I would like to apologize however for missing out on all our anniversaries - that's why on Valentine's Day you have my full attention and my utmost devotion. I will pamper you to bits and take you out all night dancing and we'll paint the town red till the sun comes up. That's how we'll rock it baby! Hope you're ready because the 14th will the best lovefest the two of us will ever have. Chocolates, champagne and sweet music- everything you want baby! I love you, sweetheart.
Forever,
Henry
Monday, December 20, 2010
Sorry I Missed Your Party
Dear Hannah,
Sorry I missed your party, but I really hope you had fun. I couldn't bail out of work, there was no one to replace me at my shift. I tried asking my boss for a day off, but he wouldn't let me. I hope you understand how much I wanted to be there. I can't risk losing my job right now, its all I have to keep me afloat at the moment. I'll make it up to you somehow, still lemme know how it went down!
Ciao,
Candice
Tuesday, December 14, 2010
Sorry Letter to a Friend
Dear Jillian,
I know that there’s nothing I can say that can make things better. Still I must apologize, not because this is the right thing to do, but because I am sincerely sorry for what happened. I have seriously lost so much sleep over this, it kills me that I hurt your feelings and I've put you at such an awkward spot. I've messed up big time. I wish I could undo what I've done. Please understand that our friendship means a lot to me and I would do everything I can to set things right again between us.
Always,
Katie
Monday, December 13, 2010
Sorry It's Over Letter
Dear Darlene,
I'm sorry it's over. You knew it, I knew it. We're headed this way and things are not working between us. If we're just both waiting to pull out the stops on this, then let me the first to pull the trigger- its over. There I said it, and I mean it. This time its for real and I'm leaving tonight.

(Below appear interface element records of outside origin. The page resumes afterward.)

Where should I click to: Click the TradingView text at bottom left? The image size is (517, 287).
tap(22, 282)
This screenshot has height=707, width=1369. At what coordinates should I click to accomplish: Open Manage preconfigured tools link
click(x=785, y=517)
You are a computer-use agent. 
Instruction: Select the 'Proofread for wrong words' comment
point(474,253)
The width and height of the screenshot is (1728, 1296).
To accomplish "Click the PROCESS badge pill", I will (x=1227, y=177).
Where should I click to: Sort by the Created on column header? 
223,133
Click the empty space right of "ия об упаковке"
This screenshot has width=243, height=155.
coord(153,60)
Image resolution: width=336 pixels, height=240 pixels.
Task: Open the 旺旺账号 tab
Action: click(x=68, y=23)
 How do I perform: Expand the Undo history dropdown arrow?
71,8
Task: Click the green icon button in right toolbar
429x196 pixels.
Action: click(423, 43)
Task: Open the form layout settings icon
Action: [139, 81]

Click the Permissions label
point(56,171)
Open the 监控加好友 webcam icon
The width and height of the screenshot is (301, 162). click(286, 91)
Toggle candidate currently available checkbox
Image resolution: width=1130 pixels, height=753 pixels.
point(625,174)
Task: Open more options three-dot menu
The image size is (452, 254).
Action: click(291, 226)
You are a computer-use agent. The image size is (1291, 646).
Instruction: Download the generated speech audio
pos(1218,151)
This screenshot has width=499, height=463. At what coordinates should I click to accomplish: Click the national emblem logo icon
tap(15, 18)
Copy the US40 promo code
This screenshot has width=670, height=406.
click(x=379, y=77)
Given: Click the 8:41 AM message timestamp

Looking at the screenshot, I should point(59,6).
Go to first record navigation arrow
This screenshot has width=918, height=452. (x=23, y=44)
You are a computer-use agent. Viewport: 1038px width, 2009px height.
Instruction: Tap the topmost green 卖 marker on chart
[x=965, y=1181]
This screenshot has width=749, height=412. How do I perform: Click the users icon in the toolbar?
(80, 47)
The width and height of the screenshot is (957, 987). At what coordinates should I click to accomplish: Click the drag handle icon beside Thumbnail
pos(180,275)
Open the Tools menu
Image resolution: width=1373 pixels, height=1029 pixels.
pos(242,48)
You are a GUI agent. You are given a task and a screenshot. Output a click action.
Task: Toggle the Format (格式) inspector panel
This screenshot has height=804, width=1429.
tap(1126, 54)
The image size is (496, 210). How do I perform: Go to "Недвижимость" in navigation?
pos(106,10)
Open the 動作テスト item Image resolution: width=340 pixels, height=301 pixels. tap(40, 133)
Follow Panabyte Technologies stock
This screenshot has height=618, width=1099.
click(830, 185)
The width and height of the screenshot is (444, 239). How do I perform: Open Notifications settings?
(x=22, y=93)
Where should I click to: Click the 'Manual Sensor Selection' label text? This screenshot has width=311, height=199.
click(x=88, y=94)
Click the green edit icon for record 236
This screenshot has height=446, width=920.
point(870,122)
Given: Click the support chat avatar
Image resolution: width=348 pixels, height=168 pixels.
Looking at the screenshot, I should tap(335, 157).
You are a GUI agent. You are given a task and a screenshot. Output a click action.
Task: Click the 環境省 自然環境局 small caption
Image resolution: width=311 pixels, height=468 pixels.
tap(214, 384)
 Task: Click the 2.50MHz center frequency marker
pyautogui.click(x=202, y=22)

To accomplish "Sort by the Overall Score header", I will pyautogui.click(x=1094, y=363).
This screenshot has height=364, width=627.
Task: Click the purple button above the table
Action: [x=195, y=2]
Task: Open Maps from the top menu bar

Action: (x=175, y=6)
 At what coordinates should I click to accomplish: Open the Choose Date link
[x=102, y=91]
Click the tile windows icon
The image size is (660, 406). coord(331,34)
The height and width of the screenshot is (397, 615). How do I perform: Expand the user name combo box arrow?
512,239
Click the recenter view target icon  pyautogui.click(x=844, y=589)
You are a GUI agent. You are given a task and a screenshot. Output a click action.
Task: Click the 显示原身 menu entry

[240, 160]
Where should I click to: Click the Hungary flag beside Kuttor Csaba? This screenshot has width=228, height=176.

Seriously, you need to seek counseling and keep your anger in check, you are just hurting yourself a lot more by pushing away the people who really care for you and I'm tired caring for someone who doesn't want my help or love no matter how hard I try.
Sorry, Lalaine it had to end like this. But I think I'm better off a free man right now. The world is big enough for the both of us and I need to stay sane right now. Good luck, baby, you're on your own!
See you,
Aiden
Saturday, December 4, 2010
Sorry I'm Not There for Christmas
Dear Isabella,
Sorry my love, but I won't be coming home for the holidays, I feel so sad telling you this, but my priorities at work have changed and it would be better if we skip the holidays this year and just meet up by January. There are some things I am very responsible for at work that is rather hard to explain right now. But trust me, this is for the best and this is for us - for our relationship and our life together.
What I really mean to tell you now is that I miss you so much. Christmas won't be the same without you by my side. Sorry I really wish things could be different, but you know how hard it is out here and I must do everything I can to keep my work. I hope you understand. I'll call you later baby.
kisses,
Jethro
Wednesday, November 24, 2010
Sorry Mom I'm Pregnant Letter
A sorry letter on how to tell your mom your pregnant. Take a deep breath and let the writing do the heavy talking:
Dear Mom,
Before you start reading any further, I would like you to sit down first. I know by now, you can feel it in your gut what I'm about to say. Its hard for me to tell you this, I'm scared, very scared. But still I have to tell you and I don't want to break your heart. I can't tell dad, please don't tell dad just yet.
Sorry, Mom I'm pregnant. It's Josh. I went to the doctor and I got the news yesterday. I just don't know what to do. I've been crying night and day. Am scared Mom and I need you very bad. Please despite your anger, please don't throw me out of the house.
Josh doesn't know yet. No one knows. Only you and I know. I just want to let you know first before I do anything. I love you Mom. I'm sorry.
Your daughter,
Cathy
Tuesday, November 23, 2010
Sorry I'm Not Perfect Letter
Don't let anyone belittle you, say sorry for not being perfect and drive the point across with this letter:
Dear Virginie,
Sorry I'm not perfect! I'm not that person you want me to be. These mind games and high expectations you've set are only causing us to drift apart. I hope you realize what I'm getting at- sometimes I just want to be myself around you, but I can't because you complain much and I feel I'm not good enough for you. Honestly, that's how you make me feel, no matter how hard I try, I feel I'm not good enough, not perfect to be loved, not worth it.
Have a little faith in me. That's all I ask! I wouldn't settle for mediocrity either, I also strive for success. Just like you!
Still, I'm sorry if I let you down in anyway. I love you and I would do anything to make our relationship work. But you also gotta help me on this, baby- it takes two to tango.